Like many of you, I’ve been approaching my Christmas shopping this year with a mixture of trepidation and excitement. Buying for children is almost always fun and a source of enjoyment, whereas buying for older or more distant relations can sometimes be a bit of a challenge. Then there are decisions about whether to buy online or in store, not to mention budgetary constraints. It can all be quite daunting.
It’s easy to think, while you’re doing your Christmas shopping, that the amount you spend and the things you buy only matter to you and the people you’re buying for. But the reality is that we all fit into a much bigger picture.
There are obviously the retailers who are keen to attract your hard earned cash so that they can record sales and drive profit and market share. Then there are the retailers’ staff who depend upon their employers to provide them with jobs and salaries. Many of these workers will have families and dependents that rely on their earnings to live. There are also the suppliers to the retailers and the businesses that supply the suppliers. There are their staff and dependents. There is the Treasury that relies on the 20% VAT that’s applied to almost all sales, and also the Corporation tax on profits earned by retailers and their suppliers throughout the value chain, not to mention all the relevant employment taxes that are payable by retailers and their staff. There are also the communities that rely on the government spending that flows from the tax take.
It might also be tempting to think that shopping only accounts for a small part of the economy; surely big business, huge organisations like the NHS and vast government departments like the Ministry of Defence must between them spend more than you and me?
Actually the opposite is true. Household final consumption expenditure, defined as the market value of all goods and services, including durable products (such as cars, washing machines, and home computers), purchased by households accounts for almost two thirds of the UK’s entire economy.
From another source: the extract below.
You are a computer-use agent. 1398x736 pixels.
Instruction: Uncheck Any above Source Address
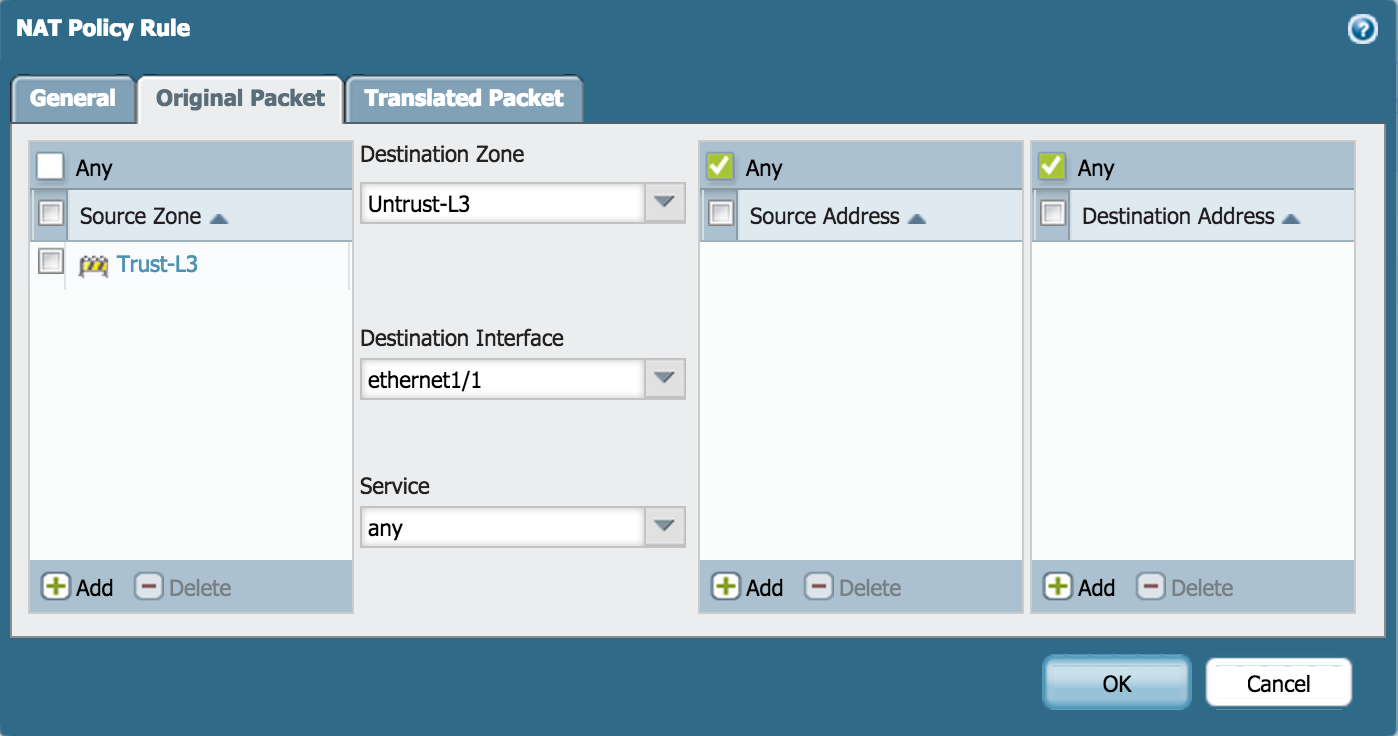click(x=720, y=166)
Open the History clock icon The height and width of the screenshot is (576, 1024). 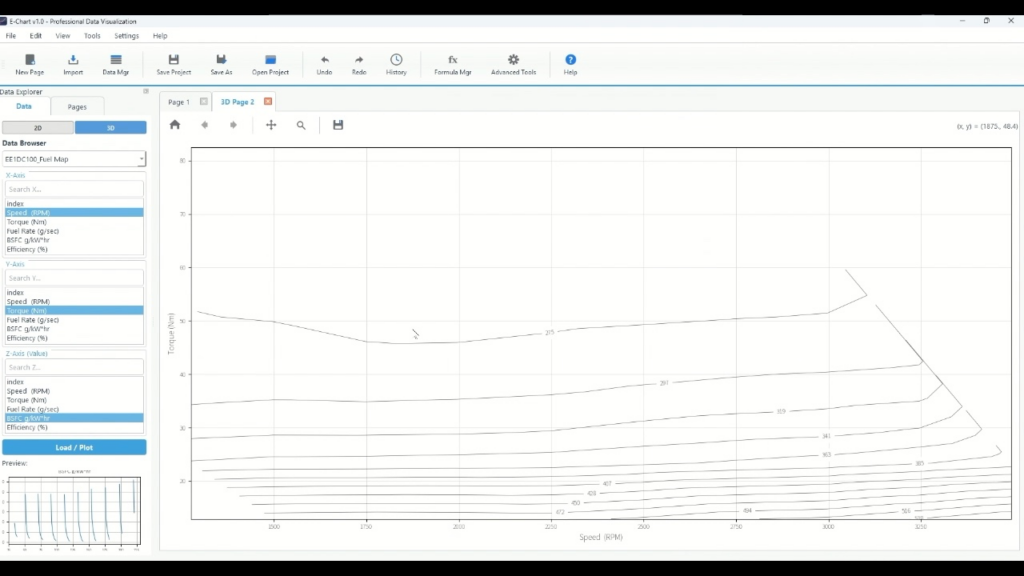click(x=396, y=65)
More than 60 pence out of every pound that our country earns comes from household spending. Its contribution to all our lives is critical.
All the more reason then for retailers to do everything they can to make shoppers’ lives easier, to help them make good retail decisions that improve their lives and deliver value to them.
A strong shopper marketing campaign will create long lasting emotional connections between the brand and its shoppers, overcome barriers to purchase and drive long term sustained behaviour change.
When such a large proportion of our economy relies on shopping, retailers should be doing everything they can to help shoppers get it right.